Density of simultaneously active replication forks throughout $S$ phase, $n_f\left(t\right)$. The dotted curve corresponds to the in vitro fork usage while the solid curve is the rescaled fork usage that satisfies the constraints $t^{**}=25\min$ and $F=0.00373$. The rescaled $n_f\left(t\right)$ is generated using $I_{\mathit{\text{vivo}}}(t∕t_{\mathit{\text{vivo}}}^{*})\sim 2I_{\mathit{\text{vitro}}}(t∕t_{\mathit{\text{vitro}}}^{*})$ and $v=1.030\mathrm{kb}∕\min$.

Figure 5

(Color online) (a) Replication end-time distribution with $t^{**}$ fixed to be $25\min$ and $F=0.00373$. Similar to Fig. 2a, the width decreases with an increase in the exponent $n$. (b) Typical maximum number of simultaneously active forks. The curve is obtained by extracting the maximum value of $n_f\left(t\right)$ for different exponents $n$.

Figure 6

(Color online) Results of a numerical search for optimal initiation functions under various constraints. The label “vivo” corresponds to the in vivo case; “optimal” corresponds to optimization of the maximum fork density with no constraint [Eq. (17)]; “$F_{\mathit{\text{vivo}}}$” corresponds to optimization with the constraint that the failure rate be equal the $F_{\mathit{\text{vivo}}}$ extracted in Sec. 3A; “$F_{\mathit{\text{vivo}}}+g\left(0\right)$” corresponds to optimization with the constraint of $F_{\mathit{\text{vivo}}}$ and the constraint that $g\left(0\right)=0$. (a) Finite difference stochastic approximation search. The markers show the search for the case of minimizing the $\max \left\{n_f\right\}$ with no constraint and no boundary condition. The horizontal lines are the maximum fork density for different search conditions. (b) Initiation rate $I\left(t\right)$. The $I_{\mathit{\text{vivo}}}$ shown is in the bilinear form [48]. (c) Fork density $n_f\left(t\right)$. Line types correspond to the same cases as in (b).

Figure 7

(Color online) Schematic diagram of licensing on a lattice genome. (a) Realization of replication using random-licensing ($d_l=0$ case). The gray (white) area represents replicated (unreplicated) domains. Circles denote initiations. (b) Origins are forced to their nearest lattice sites (marked by vertical lines at multiples of $d_l=200\mathrm{kb}$), while initiation times remain the same. (c) The result of the shift in origin positions.
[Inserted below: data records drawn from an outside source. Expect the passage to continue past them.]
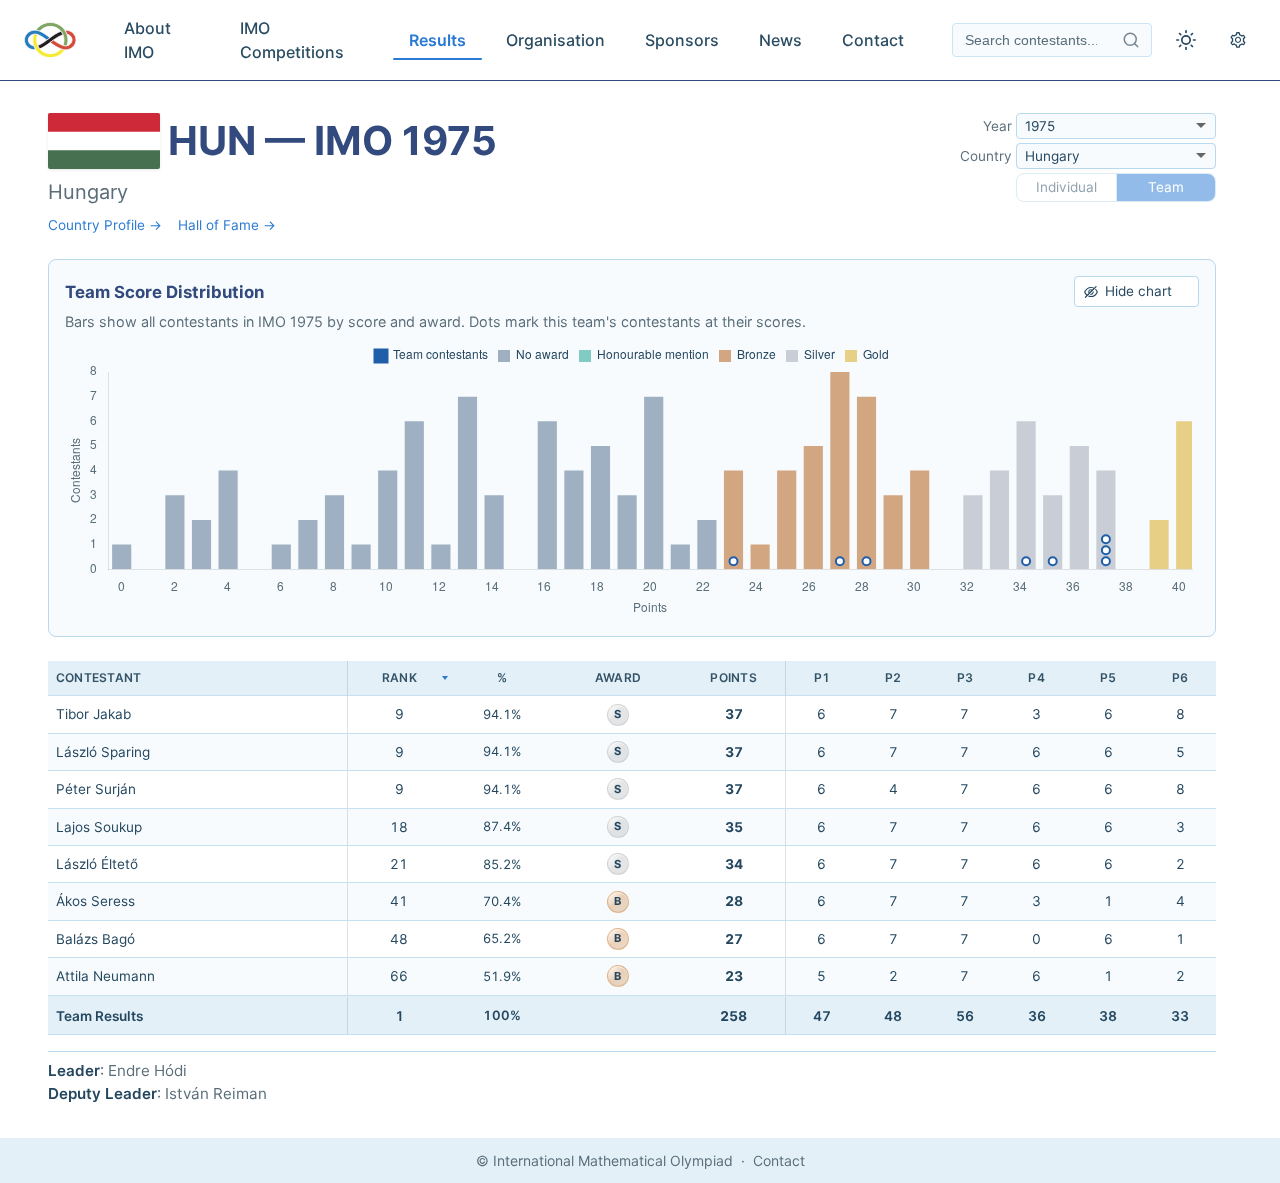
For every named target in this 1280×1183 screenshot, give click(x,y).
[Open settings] (1238, 40)
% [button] (502, 677)
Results (437, 40)
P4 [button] (1036, 677)
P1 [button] (822, 677)
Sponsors (682, 40)
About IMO (147, 40)
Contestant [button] (98, 677)
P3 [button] (965, 677)
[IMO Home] (50, 40)
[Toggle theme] (1186, 40)
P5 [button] (1108, 677)
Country (986, 156)
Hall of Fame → (227, 225)
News (780, 40)
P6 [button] (1180, 677)
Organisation (555, 40)
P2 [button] (893, 677)
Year (997, 126)
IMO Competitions (292, 40)
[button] (399, 678)
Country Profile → (105, 225)
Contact (873, 40)
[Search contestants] (1131, 40)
Open markers represent “phantom origins” that do not contribute to the replication; filled markers denote the actual origins. Alternatively, a filled marker can be viewed as the origin that initiated in a cluster potential origins. Going from $d_l=0\mathrm{kb}$ in (a) to $200\mathrm{kb}$ in (c), the average initiation time decreased from about $22\min$ to about $10\min$.

Figure 8

(Color online) (a) Distribution of spacings between initiated origins, ${\rho }_i\left(s\right)$, for the $d_l=0$ and $2\mathrm{kb}$ cases ($2\mathrm{kb}$ is chosen to mimic the minimal spacing between origins reported in [29]). The initiation rate and fork velocity are those obtained in Sec. 3B. The mean of the continuous distribution ($d_l=0\mathrm{kb}$ case) is marked $d_{\mathrm{inter}}$ and is $\approx 6.5\mathrm{kb}$. The mode of the discrete distribution ($d_l=2\mathrm{kb}$ case) is marked by ⋆. The probability $P$ at the mode (0.23 in this case) is defined to be the periodicity, a measure of ordering in the system. (b) Average interorigin spacing $d_{\mathrm{avg}}$ as a function of $d_l$. There is a gradual transition from regime I to regime II. In regime I $(d_l⩽d_{\mathrm{inter}})$, $d_{\mathrm{avg}}$ is asymptotically independent of $d_l$ for $d_l\to 0$. In regime II $(d_l>d_{\mathrm{inter}})$, $d_{\mathrm{av}}$ is asymptotically linearly proportional to $d_l$. Inset shows the periodicity $P$ as a function of $d_l$.

Figure 9

(Color online) Evolution of the end-time distribution with increasing spatial ordering due to increasing $d_l$. Each horizontal profile is an end-time distribution. In regime I, the end-time distribution does not change appreciably; in regime II, the mode shifts to the right. The ordering threshold is at $d_l=d_{\mathrm{inter}}\approx 6.5\mathrm{kb}$. The dashed line shows the $d_l=2\mathrm{kb}$ end-time distribution, which corresponds to the lateral inhibition ordering observed experimentally [29].